• _Texte présenté_
Néanmoins en dépit du caractère « série B » de films tournés à la chaîne, un grand soin est apporté à la réalisation. Les cadrages et les mouvements de caméra sont très composés, les décors naturels très beaux et le jeu d’acteurs de qualité. Les combats, merveilleusement chorégraphiés, restent impressionnants.

Chanbarra et western

Le chanbarra des annés soixante est tout autant influencé par le western que ce dernier (surtout sous sa forme spaghetti) sera influencé par lui. D’ailleurs à la fin de chaque film ou presque, notre héros solitaire s’éloigne au crépuscule tel Lucky Luke. Il chante à l’occasion une variation sur le thème « Je suis un pauvre masseur solitaire ».

• _Consignes de travail_
1. Résumez en deux phrases le texte sur le chanbarra.
2. Traduisez en anglais la phrase suivante du texte sur le chanbarra : « Les combats, merveilleusement chorégraphiés, restent impressionnants. »
3. Poursuivez le texte sur le chanbarra et le western à partir de sa dernière phrase.

• _Lignes fournies_

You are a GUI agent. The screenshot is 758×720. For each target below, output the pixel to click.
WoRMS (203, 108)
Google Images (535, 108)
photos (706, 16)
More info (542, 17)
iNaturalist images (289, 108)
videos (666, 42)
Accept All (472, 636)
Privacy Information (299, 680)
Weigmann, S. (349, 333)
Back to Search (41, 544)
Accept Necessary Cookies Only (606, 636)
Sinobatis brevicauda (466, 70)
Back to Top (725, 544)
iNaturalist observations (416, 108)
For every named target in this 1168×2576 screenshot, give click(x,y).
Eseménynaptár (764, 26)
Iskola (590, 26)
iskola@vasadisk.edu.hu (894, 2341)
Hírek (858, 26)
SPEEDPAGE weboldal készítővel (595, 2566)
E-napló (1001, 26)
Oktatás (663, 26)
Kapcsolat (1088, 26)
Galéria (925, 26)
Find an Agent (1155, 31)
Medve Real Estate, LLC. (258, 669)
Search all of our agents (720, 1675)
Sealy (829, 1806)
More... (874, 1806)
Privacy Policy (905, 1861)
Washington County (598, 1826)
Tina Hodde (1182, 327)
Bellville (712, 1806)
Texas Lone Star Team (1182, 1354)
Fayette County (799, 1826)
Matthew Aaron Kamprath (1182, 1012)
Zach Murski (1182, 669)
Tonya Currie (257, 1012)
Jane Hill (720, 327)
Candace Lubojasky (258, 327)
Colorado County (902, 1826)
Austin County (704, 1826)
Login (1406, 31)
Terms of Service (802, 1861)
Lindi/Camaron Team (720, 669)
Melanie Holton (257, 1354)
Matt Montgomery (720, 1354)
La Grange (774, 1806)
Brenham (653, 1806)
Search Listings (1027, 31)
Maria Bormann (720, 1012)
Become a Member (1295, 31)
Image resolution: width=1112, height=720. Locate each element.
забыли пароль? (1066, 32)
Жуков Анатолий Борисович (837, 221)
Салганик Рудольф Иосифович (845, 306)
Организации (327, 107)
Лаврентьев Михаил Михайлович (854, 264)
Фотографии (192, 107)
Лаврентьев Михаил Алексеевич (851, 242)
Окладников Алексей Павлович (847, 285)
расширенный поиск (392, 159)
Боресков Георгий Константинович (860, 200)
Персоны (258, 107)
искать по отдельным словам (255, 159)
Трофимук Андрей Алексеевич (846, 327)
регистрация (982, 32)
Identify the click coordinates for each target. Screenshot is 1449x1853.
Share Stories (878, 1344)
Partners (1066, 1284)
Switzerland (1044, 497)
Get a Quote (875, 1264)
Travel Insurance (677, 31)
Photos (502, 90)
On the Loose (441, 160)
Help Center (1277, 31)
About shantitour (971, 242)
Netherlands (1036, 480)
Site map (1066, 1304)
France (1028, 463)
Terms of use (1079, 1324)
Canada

• _Corrigés des exercices_
1. Bien qu'ils soient tournés à la chaîne comme des films de série B, ces films sont réalisés avec soin : cadrages composés, beaux décors naturels, jeu d'acteurs de qualité et combats impressionnants. Le chanbarra des années soixante est autant influencé par le western qu'il l'influencera, et son héros solitaire s'éloigne presque toujours au crépuscule comme Lucky Luke.

2. The fights, wonderfully choreographed, remain impressive.

3.
Nous sommes donc dans un univers où la question de la loi se pose avec acuité. Le pouvoir central du shogun est lointain et déclinant car nous sommes au XIXe siècle peu avant l’ouverture forcée du pays. Loin d’Edo, de petites communautés sont confrontées à la brutalité des gangs de yakuzas et à la corruption des représentants de l’autorité. Que faire quand ceux qui détiennent le pouvoir sont de mèche avec les mafieux ou quand le patron yakusa est également le chef de la police ? Pas grand- chose sauf si notre masseur passe dans les parages.

Loi naturelle et loi officielle

Il incarne donc une justice privée qui privilégie la loi naturelle à la loi officielle. Zatoichi ne vole jamais que des voleurs et des tricheurs et restitue inversement l’argent extorqué aux honnêtes gens. Il rétablit l’ordre là où régnait le désordre. Face au crime organisé, il s’affirme en yakuza errant et donc libre.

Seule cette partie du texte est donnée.